**ACTIVITY A**
In the masked array message, what operator does the writer suggest would be very useful, and for counting what?
**ACTIVITY B**
Continue the message about masked arrays from its last line, keeping the same voice.

Thanks for the pointer. The example I gave using the sum operation is merely an example - I could also be doing other manipulations such as min, max, average, etc. I see that the MA.<op>.reduce functions will do what I want, but to do an average, I will need to do two steps since the MA.average function will have the original 'unexpected' behavior that I don't want. That raises the question of how to determine a count of valid values in a masked array. Can I assume that I can do 'math' on the mask array itself, for example to sum along a given axis and have the masked cells add up? In my original example, I would expect a sum along the second axis to return [0,0,0,2,0]. Can I rely on this? I would suggest that a .count operator would be very useful in working with masked arrays (count valid and count masked).
m = MA.masked_values(a, -99) m array(data = [[ 1, 2, 3,-99, 5,] [ 10, 20, 30,-99, 50,]], mask = [[0,0,0,1,0,] [0,0,0,1,0,]], fill_value=-99)

Collected data entries
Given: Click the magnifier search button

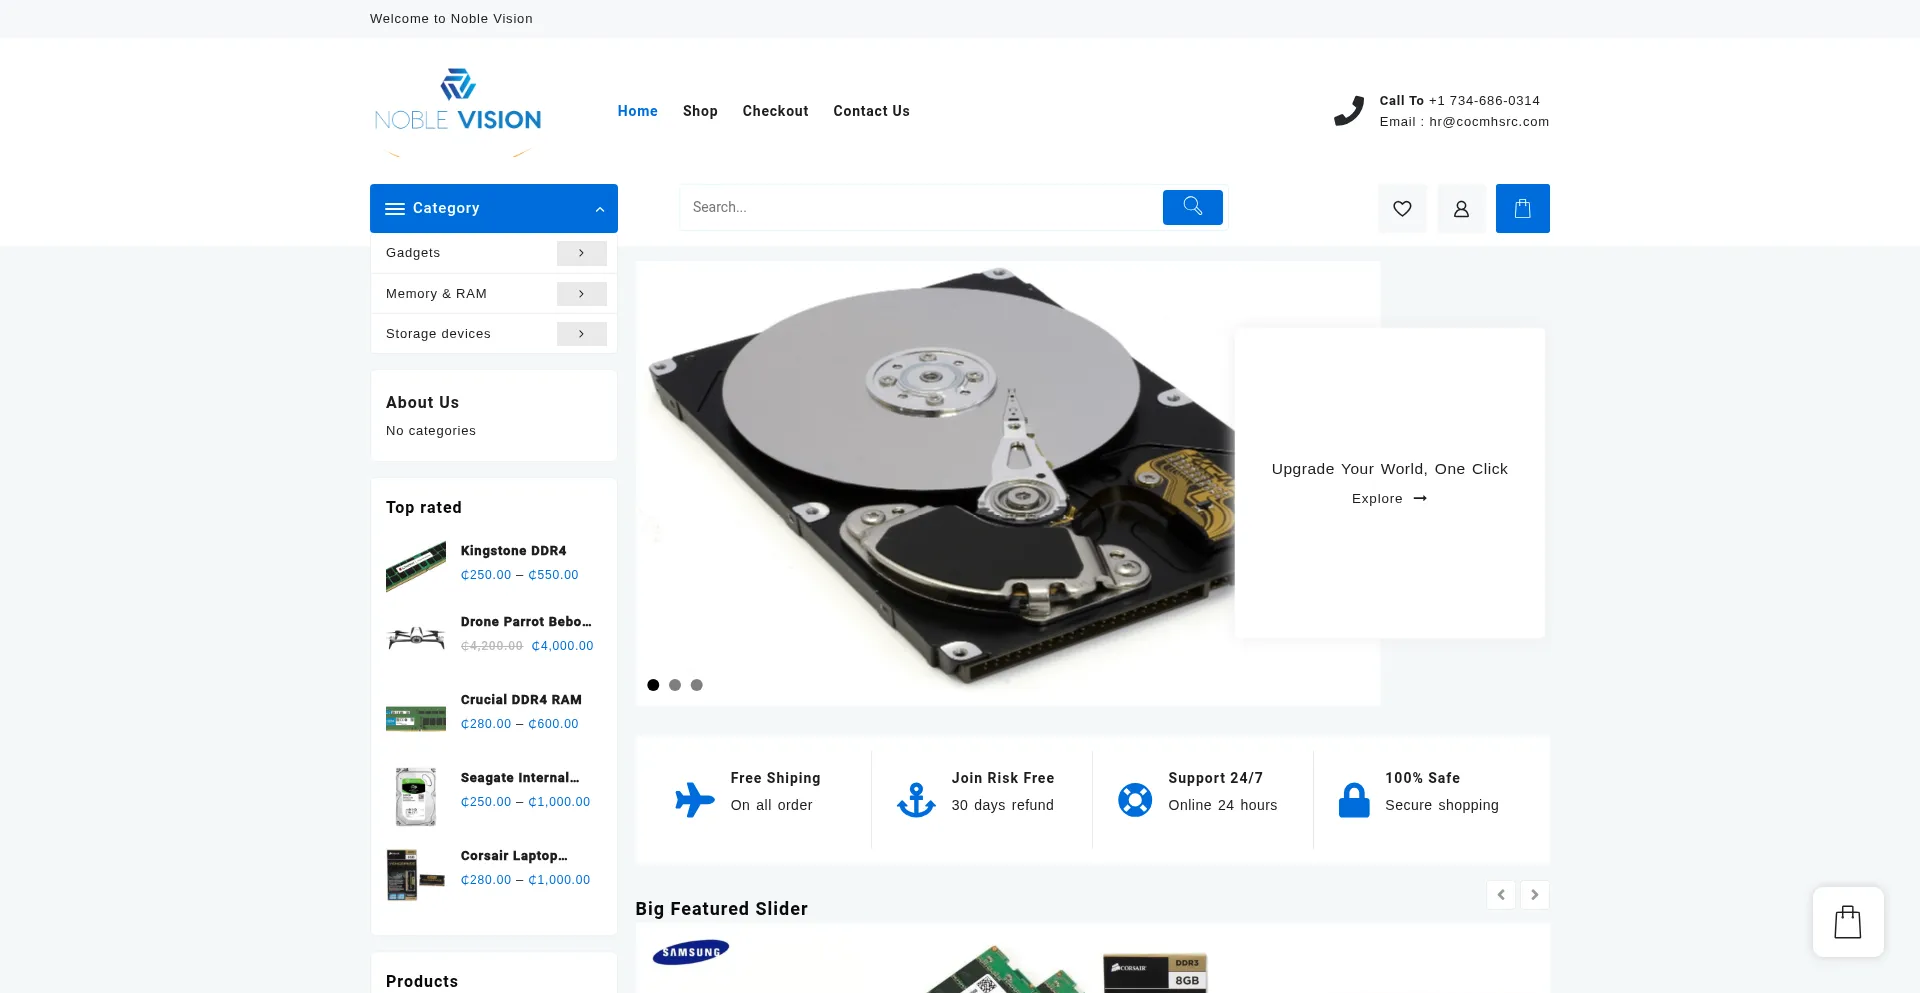Looking at the screenshot, I should tap(1192, 207).
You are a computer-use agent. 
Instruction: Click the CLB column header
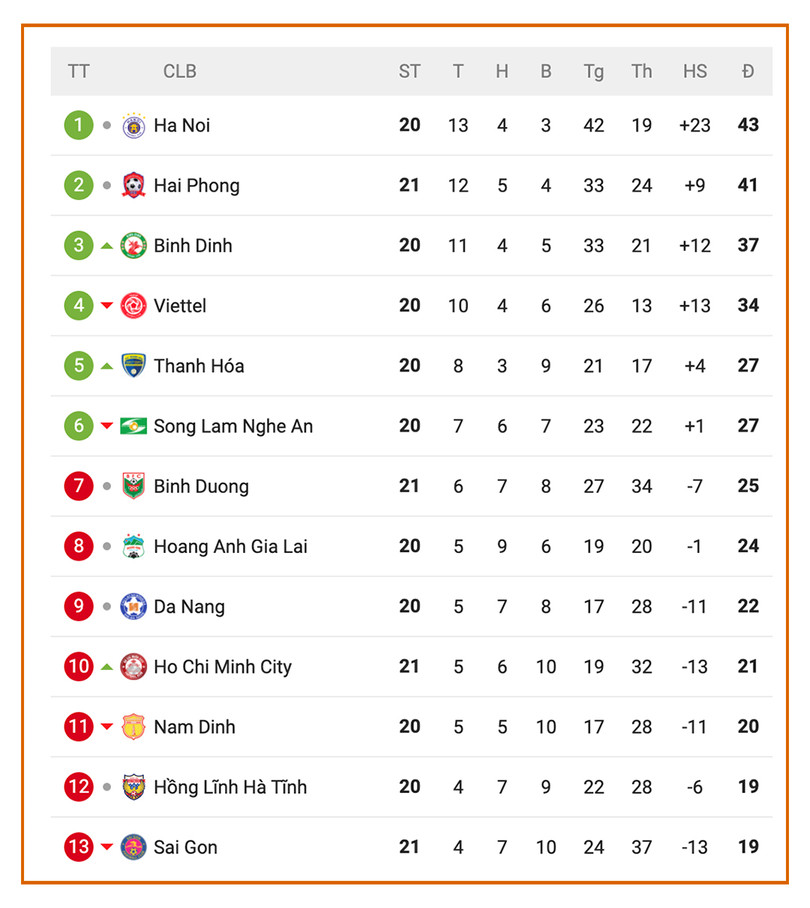(180, 71)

**EXERCISE RESULT A**
A .count operator, for counting both valid and masked values.

**EXERCISE RESULT B**
To add an opinion on the question from Paul about 'expected' behavior, I was working off the documentation for Numerical Python, and there were no caveats in there about MA.<op> working one way, and MA.<op>.reduce working another. The answer is always in the documentation, especially for users like me who don't have time or knkowledge to go reading thru all the code modules to try and figure out what is happening. From a purely user standpoint, I would expect a masked array to retain it's mask-edness at all times, unless I explicitly tell it not to. In that case, I would still expect it to replace the 'masked' cells with the original masked value, and not just arbitrarily assign some other value, such as 0. Thanks again for the prompt reply.